Weight-inclusive approaches emphasize
healing your relationship with food and body and reclaiming trust in a body that has been appropriated by diet and rape culture. This is a reason our approach moves away from weight loss language. Delineation is a must. The emphasis on healing relationship with food and body needs to be louder than the idea that losing a few pounds is an example of liberation.
The weight loss industry is what has made controlling the size of our bodies feel like a consistent and viable choice. This is an invented concept. These industries have created plans that do not work in the long term, and have made that your fault. Let’s take this a step further to assert that weight loss itself is not consistently and regularly accessible to those who “play their cards” right. Weight loss is an occasionally sustainable side effect of healing relationship with food and body for some people. Everything you have been told
about what you should weigh is not scientific, true or accurate. The idea that weight loss is a choice is firmly imbedded in a dieting culture.
And, you still might feel bad because you really want to lose some weight? Why wouldn’t you given the culture we live in? Everything we’ve been taught about weight is inaccurate. Everything we’ve been taught about how much control we have over our size is also likely wrong. The dissonance this creates can certainly put us in touch with a feeling of shame. However, scapegoating Body Positivity, HAES and/or Fat Liberation discourse is not emotionally honest. Instead, name the shit storm of feelings that accompanies acknowledging that you have been duped by weight loss culture. Be frustrated by the way weight loss hope cyclically returns to your life and lets you down. Bang down the doors of all the “integrative weight loss approaches” and let them know they aren’t so different. Tell everyone to stop
colluding with the part of your mind that believes that parts of you are unacceptable.
You do not have to agree on everything in the body liberation movement to be a part of it but if you are part of this movement, you must include all bodies. In order to include all bodies we must use language to question and denounce the levity we bring to weight loss conversations.
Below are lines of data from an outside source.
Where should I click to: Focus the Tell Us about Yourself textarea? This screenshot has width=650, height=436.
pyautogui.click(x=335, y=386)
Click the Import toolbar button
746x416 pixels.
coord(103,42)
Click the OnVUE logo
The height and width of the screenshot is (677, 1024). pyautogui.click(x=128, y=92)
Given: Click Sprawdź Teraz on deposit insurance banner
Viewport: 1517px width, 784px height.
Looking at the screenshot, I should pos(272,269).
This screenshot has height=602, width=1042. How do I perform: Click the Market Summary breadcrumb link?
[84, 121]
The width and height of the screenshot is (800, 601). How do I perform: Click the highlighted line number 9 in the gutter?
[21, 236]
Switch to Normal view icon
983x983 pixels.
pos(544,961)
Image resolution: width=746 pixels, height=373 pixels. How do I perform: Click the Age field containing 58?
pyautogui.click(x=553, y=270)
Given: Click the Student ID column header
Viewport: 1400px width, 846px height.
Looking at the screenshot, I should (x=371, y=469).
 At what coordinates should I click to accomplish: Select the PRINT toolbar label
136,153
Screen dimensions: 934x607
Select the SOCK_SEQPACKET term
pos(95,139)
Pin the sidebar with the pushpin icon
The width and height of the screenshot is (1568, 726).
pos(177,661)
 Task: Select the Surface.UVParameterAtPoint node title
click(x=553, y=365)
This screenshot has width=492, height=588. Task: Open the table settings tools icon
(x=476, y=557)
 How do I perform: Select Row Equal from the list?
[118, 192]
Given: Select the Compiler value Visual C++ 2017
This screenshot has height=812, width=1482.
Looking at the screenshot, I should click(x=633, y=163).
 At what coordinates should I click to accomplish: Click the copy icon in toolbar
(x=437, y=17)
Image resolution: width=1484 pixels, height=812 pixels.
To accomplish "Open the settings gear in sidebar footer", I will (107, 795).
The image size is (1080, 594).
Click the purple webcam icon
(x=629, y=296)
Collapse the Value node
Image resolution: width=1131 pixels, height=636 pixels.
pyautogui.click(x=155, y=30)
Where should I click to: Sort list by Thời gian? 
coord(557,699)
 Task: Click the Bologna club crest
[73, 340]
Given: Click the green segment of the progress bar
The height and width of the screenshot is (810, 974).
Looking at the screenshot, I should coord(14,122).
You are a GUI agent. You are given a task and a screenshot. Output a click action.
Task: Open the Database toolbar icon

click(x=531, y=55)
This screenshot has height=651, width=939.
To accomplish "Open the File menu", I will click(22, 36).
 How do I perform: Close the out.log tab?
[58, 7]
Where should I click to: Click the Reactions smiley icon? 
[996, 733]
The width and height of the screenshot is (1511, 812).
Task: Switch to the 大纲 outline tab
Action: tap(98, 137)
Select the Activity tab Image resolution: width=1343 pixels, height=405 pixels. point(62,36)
Understand that living in a fat body in our society is significantly and consistently challenging and frequently harmful. When weight loss is casually laid on the table, weight bias continues and eating disorders persist. If your feminism is to be intersectional then know that our weight discussions have roots in racism, ableism, sizeism and a binary view of gender. If we tried to keep this light and easy it would only include white, cis-gendered, able-bodied women. We know this isn’t your fault or intention AND this isn’t light and easy no matter how you spin it. As with any other
social justice issue, your stance has impact. And the middle path will not change the world.
So, how do you go forward and have this much needed conversation about weight? Find someone who is willing to listen deeply and de-center their own expertise and personal experience when they are with you. Tell them the whole story. Ask that person to gently, lovingly, and skillfully challenge your comfort zone. Let your body story remain complex – not easily solved with a plan to make you smaller. Ambivalence and fear will likely be along for the ride when you speak your truth. Don’t let them act as stopsigns.